Nicotine binding to the nicotinic acetylcholine receptor (nAchR) may directly promote the development of breast cancer, according to a study published online August 23 in The Journal of the National Cancer Institute.
While smoking is a well-known risk factor for a broad range of cancer types, non-nicotine components of tobacco have generally been thought to be the carcinogens. Hence little is known about how nicotine acts on cells to promote cancer cell growth. For breast cancer in particular, some large epidemiological studies have reportedly suggested that smoking is related to increased breast cancer risk, but they have not been accompanied by molecular biology studies on how that actually works.
To determine whether nicotine works on the cellular level to promote breast cancer growth, Yuan-Soon Ho, Ph.D., of Taiwan’s Taipei Medical University, and colleagues looked at 276 breast tumor samples from anonymous donors to the Taipei Medical University Hospital to see whether subunits of the nicotinic acetylcholine receptor were overexpressed in breast cancer cells compared with surrounding normal cells.

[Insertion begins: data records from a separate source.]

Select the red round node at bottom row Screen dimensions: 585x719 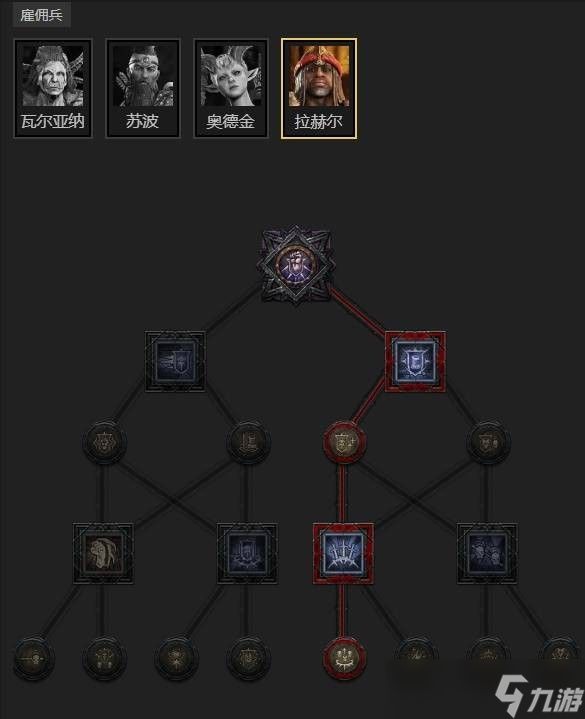click(x=344, y=658)
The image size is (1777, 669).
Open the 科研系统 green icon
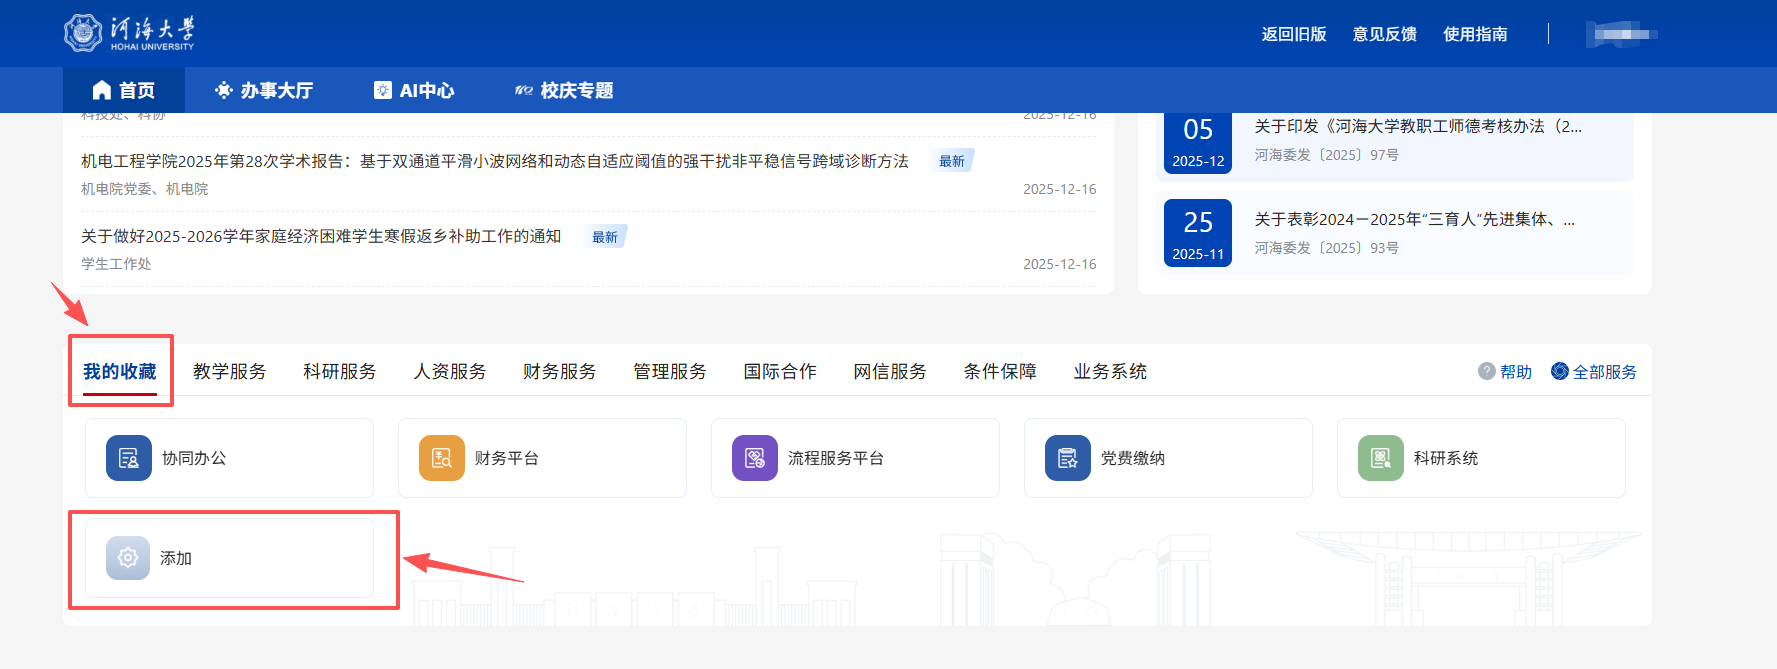coord(1381,458)

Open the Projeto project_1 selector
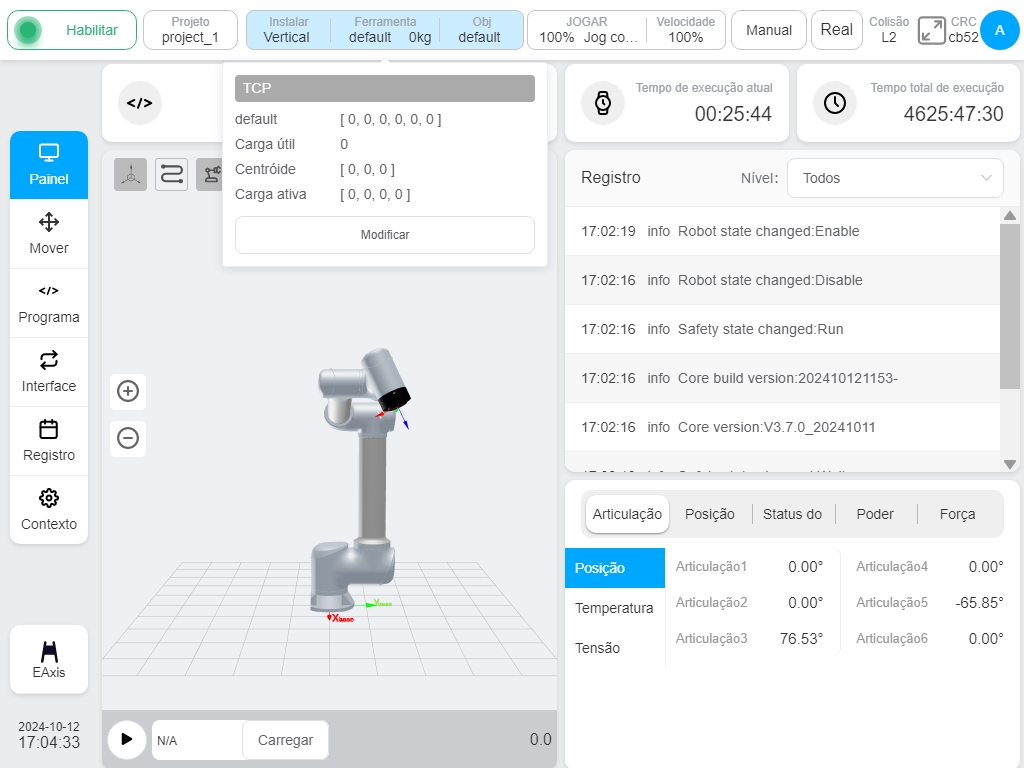point(190,30)
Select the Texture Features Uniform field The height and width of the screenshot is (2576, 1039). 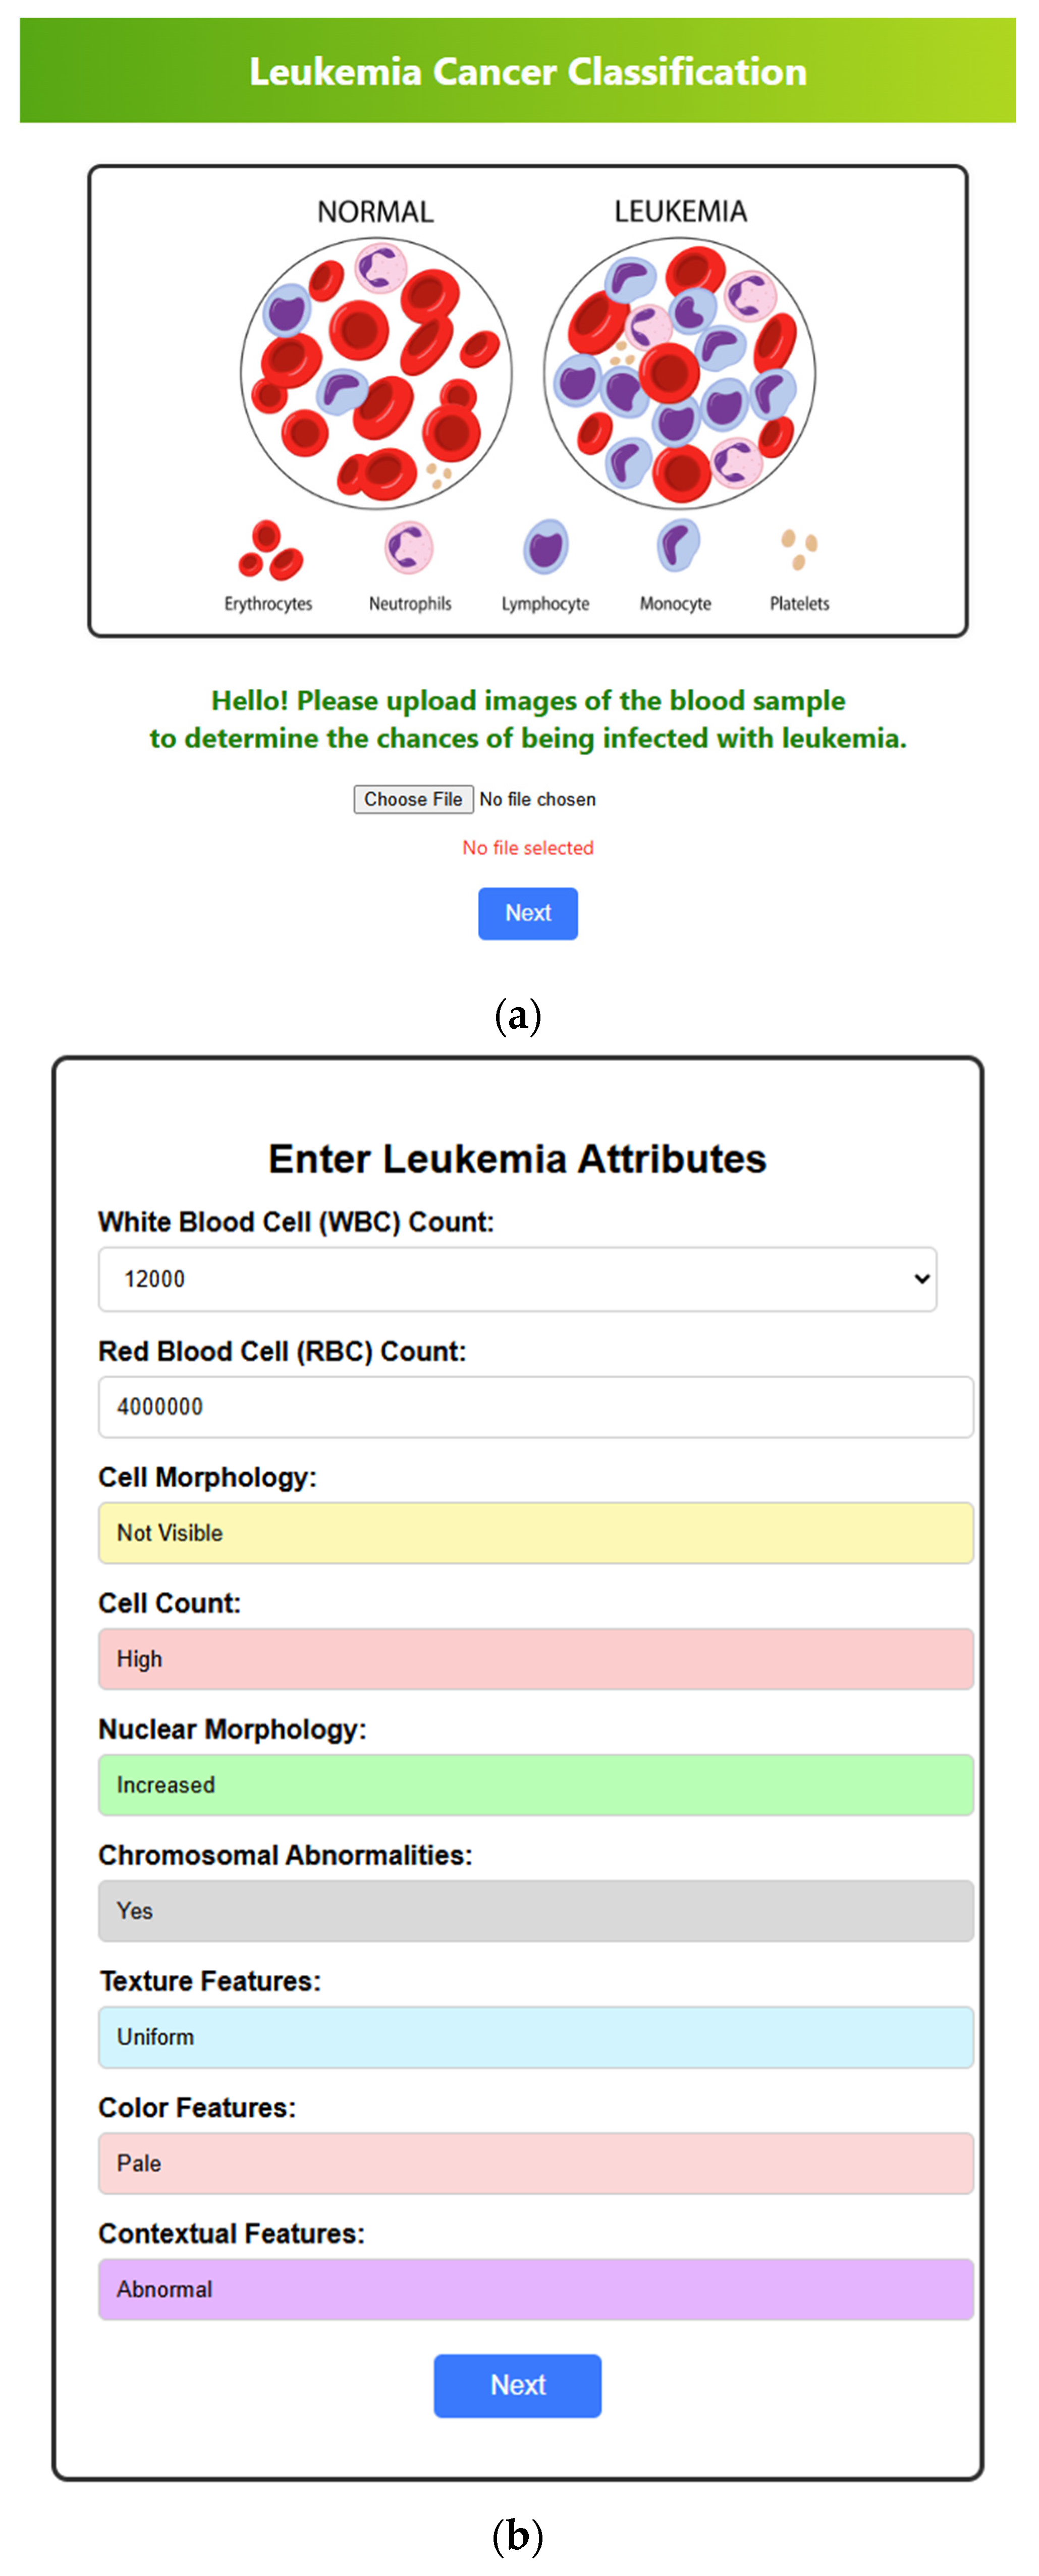[535, 2036]
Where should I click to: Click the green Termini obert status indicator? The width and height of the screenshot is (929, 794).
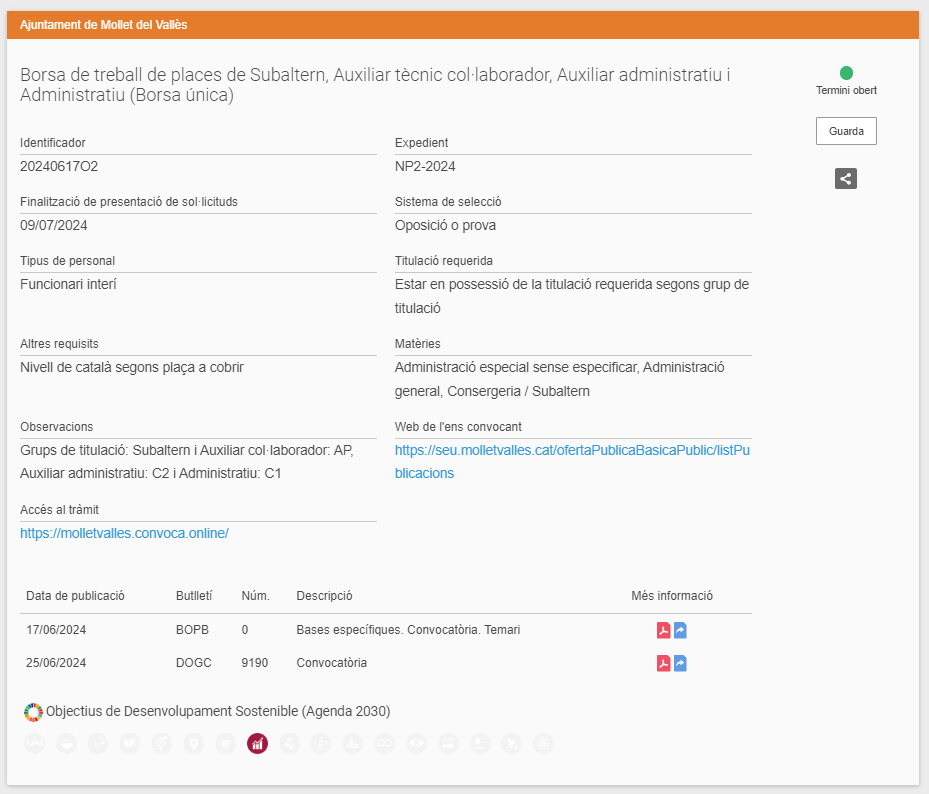tap(846, 73)
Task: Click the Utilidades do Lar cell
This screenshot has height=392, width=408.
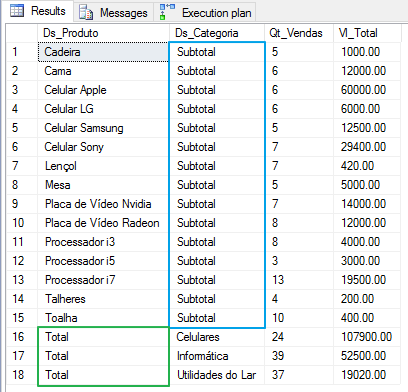Action: point(217,375)
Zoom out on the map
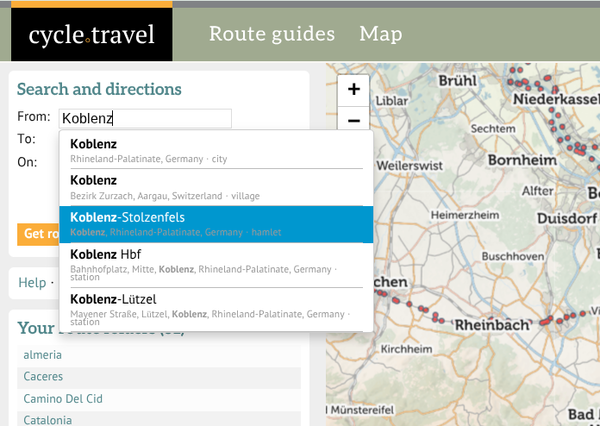The width and height of the screenshot is (600, 426). click(353, 120)
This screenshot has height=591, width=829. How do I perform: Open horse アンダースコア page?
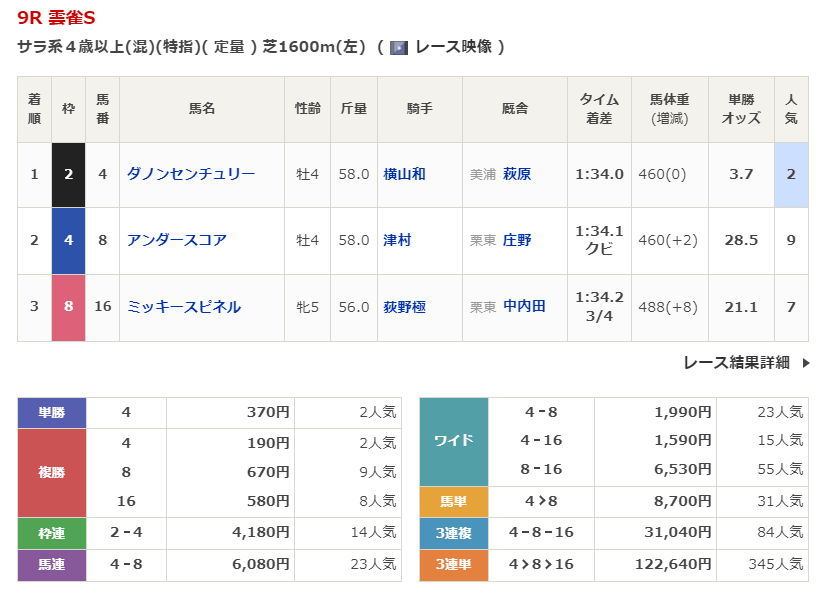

The researchers found that human breast cancer cells consistently overexpressed the alpha 9 subunit of the nAChR (α9-nAchR). That expression was higher in advanced-stage breast cancer compared with early-stage cancer. They also found that reducing the levels of α9-nAchRs inhibited tumor growth in laboratory experiments, whereas increasing the levels of α9-nAchRs or treating more normal breast cells with nicotine promoted the development of cancer characteristics.
"These results imply that receptor-mediated carcinogenic signals play a decisive role in biological functions related to human breast cancer development," the authors write. They note that their study was limited by its small sample size and the fact that it included only Asian patients. Breast cancer in Taiwan is characterized by its low incidence rate and early stage of tumor onset.